▸ **Work order**: Among the records below, find the lines with the word "computer" and copy them.

▸ **Data shown**:
* * *
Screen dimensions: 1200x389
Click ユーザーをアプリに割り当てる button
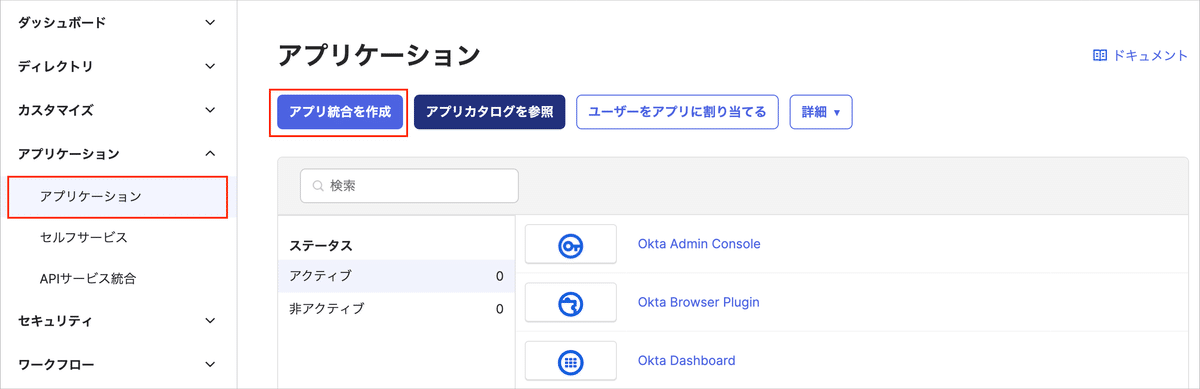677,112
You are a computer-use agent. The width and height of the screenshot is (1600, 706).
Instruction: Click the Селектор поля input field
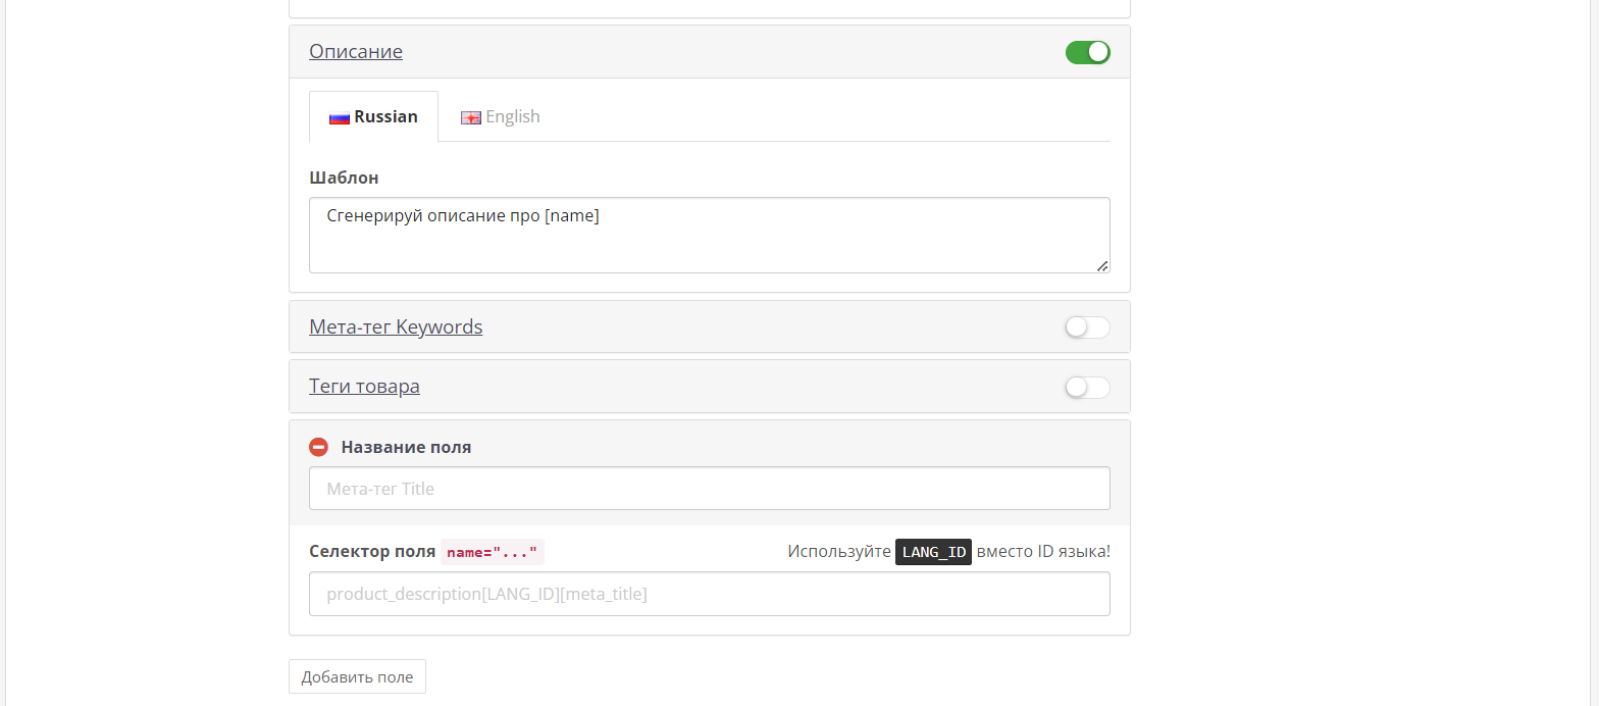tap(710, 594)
* * *
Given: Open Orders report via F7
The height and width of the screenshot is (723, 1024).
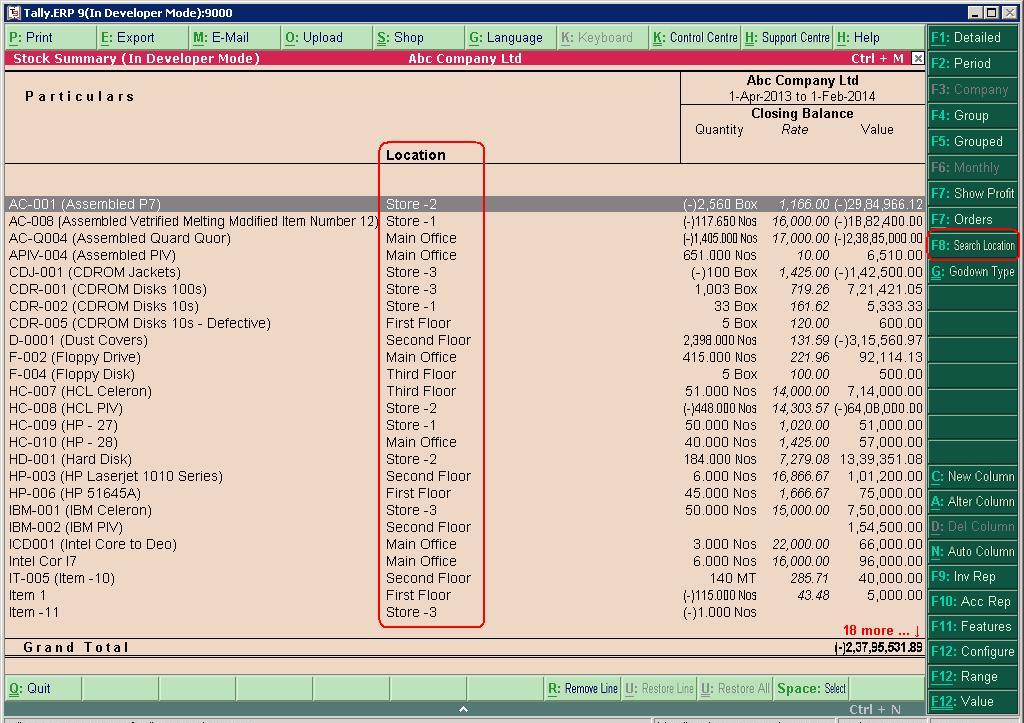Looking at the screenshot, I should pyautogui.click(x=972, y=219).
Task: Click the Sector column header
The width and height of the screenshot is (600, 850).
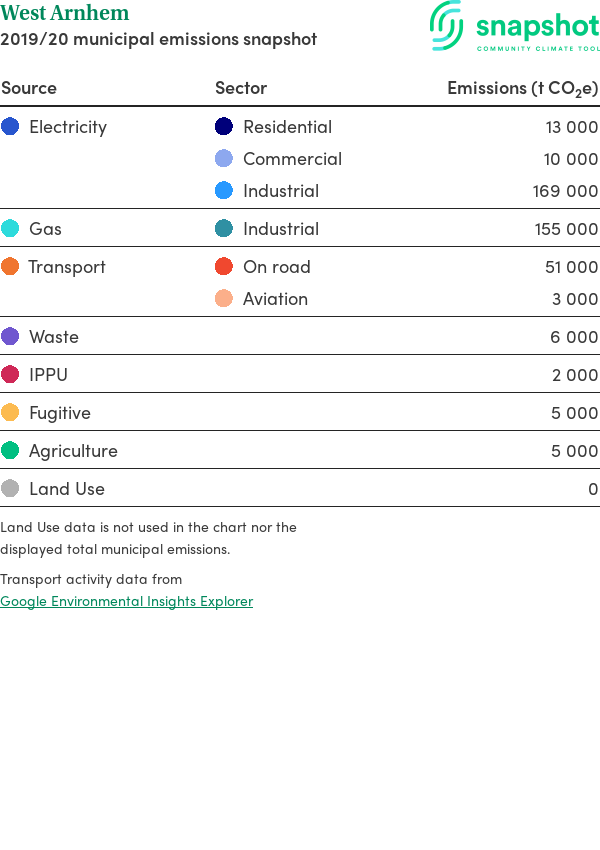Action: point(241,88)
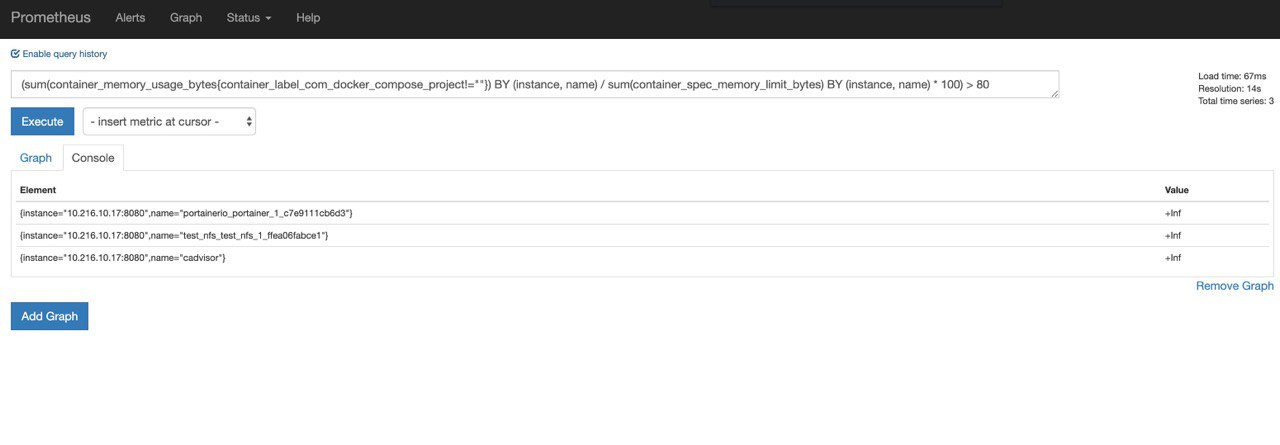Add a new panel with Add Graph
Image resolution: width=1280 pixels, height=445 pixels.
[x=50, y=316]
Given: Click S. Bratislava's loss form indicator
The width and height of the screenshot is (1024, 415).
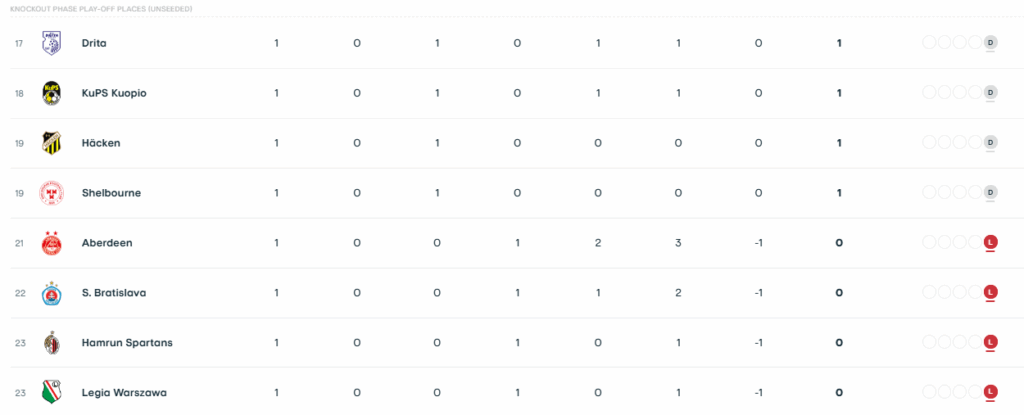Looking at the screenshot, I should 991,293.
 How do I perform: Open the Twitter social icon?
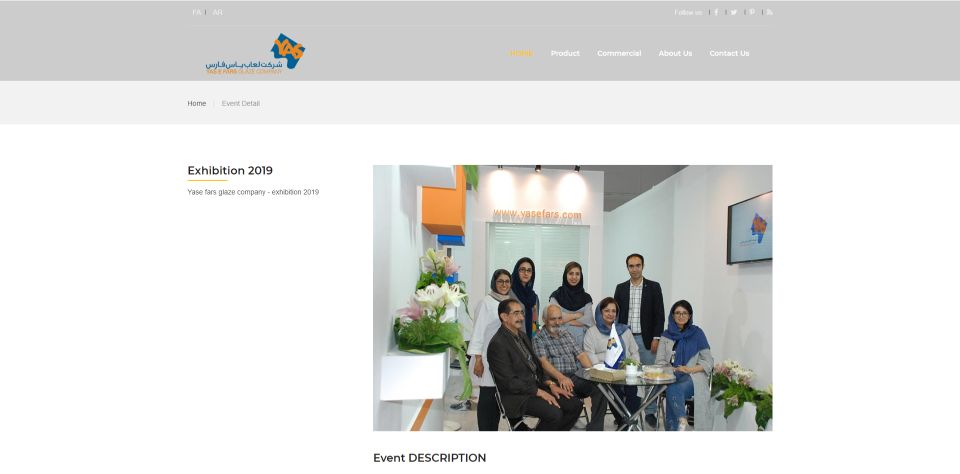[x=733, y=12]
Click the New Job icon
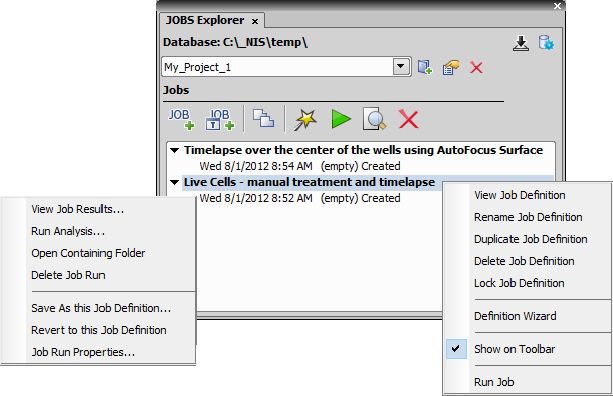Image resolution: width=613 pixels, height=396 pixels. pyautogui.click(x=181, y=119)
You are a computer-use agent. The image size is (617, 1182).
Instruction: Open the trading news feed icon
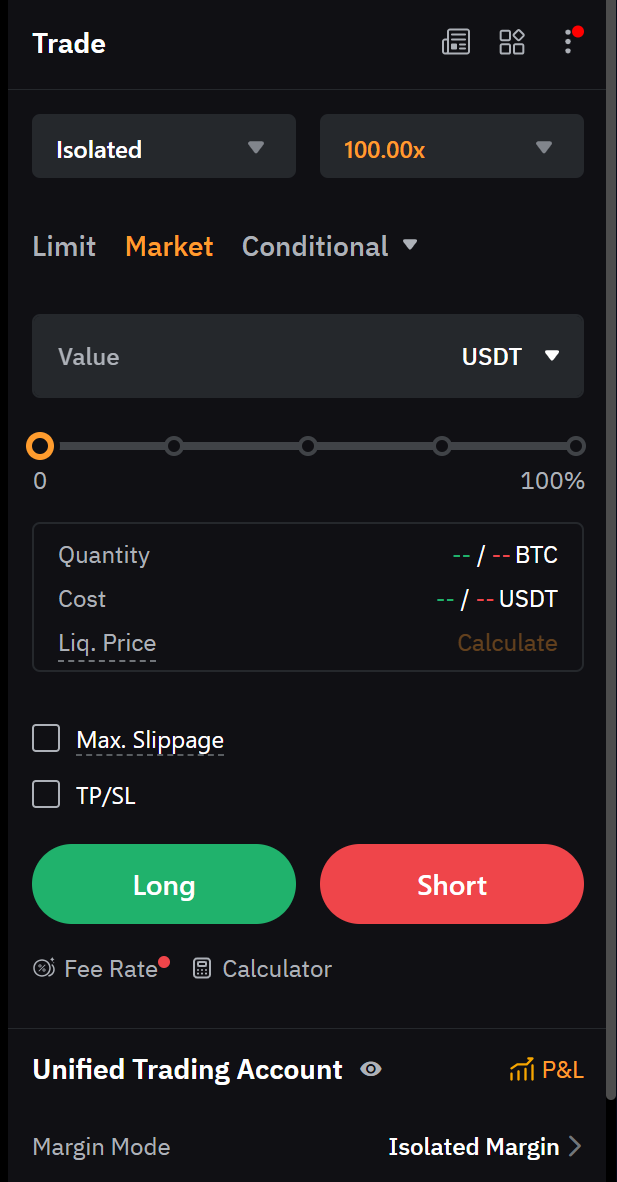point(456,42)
* * *
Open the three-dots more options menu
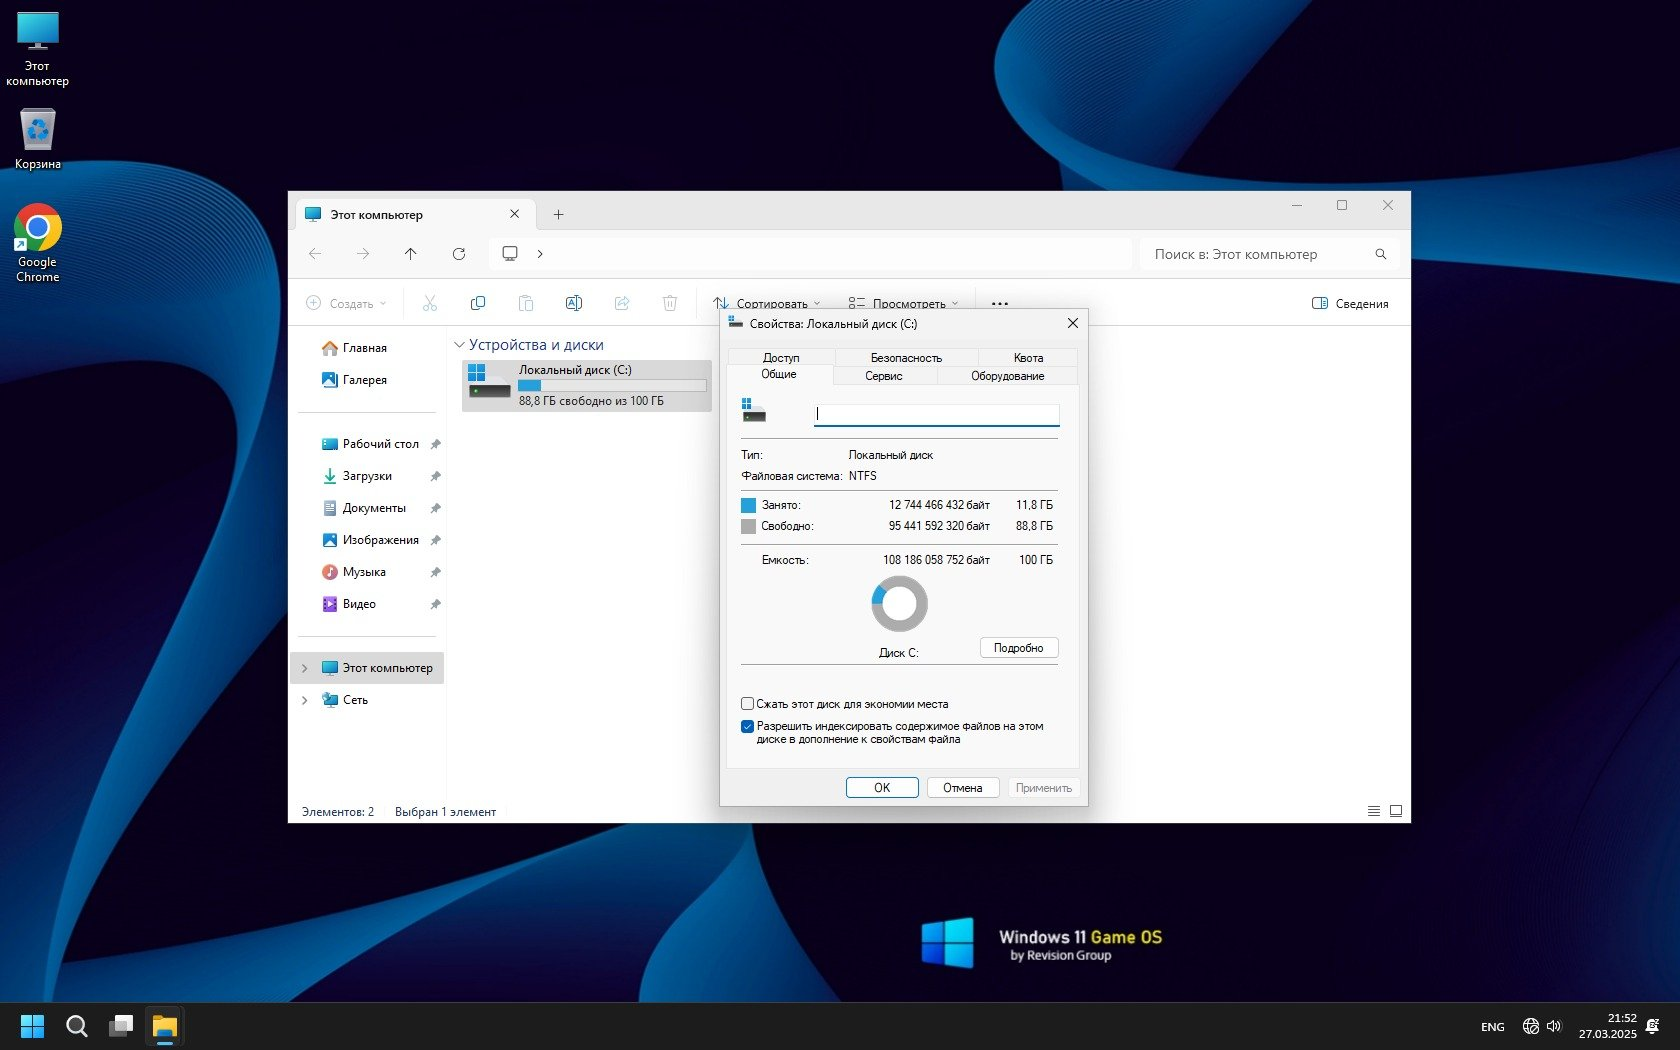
* * *
▸ **Response to this task**:
You are a computer-use agent. The width and height of the screenshot is (1600, 706).
You are a computer-use agent. The image size is (617, 1182).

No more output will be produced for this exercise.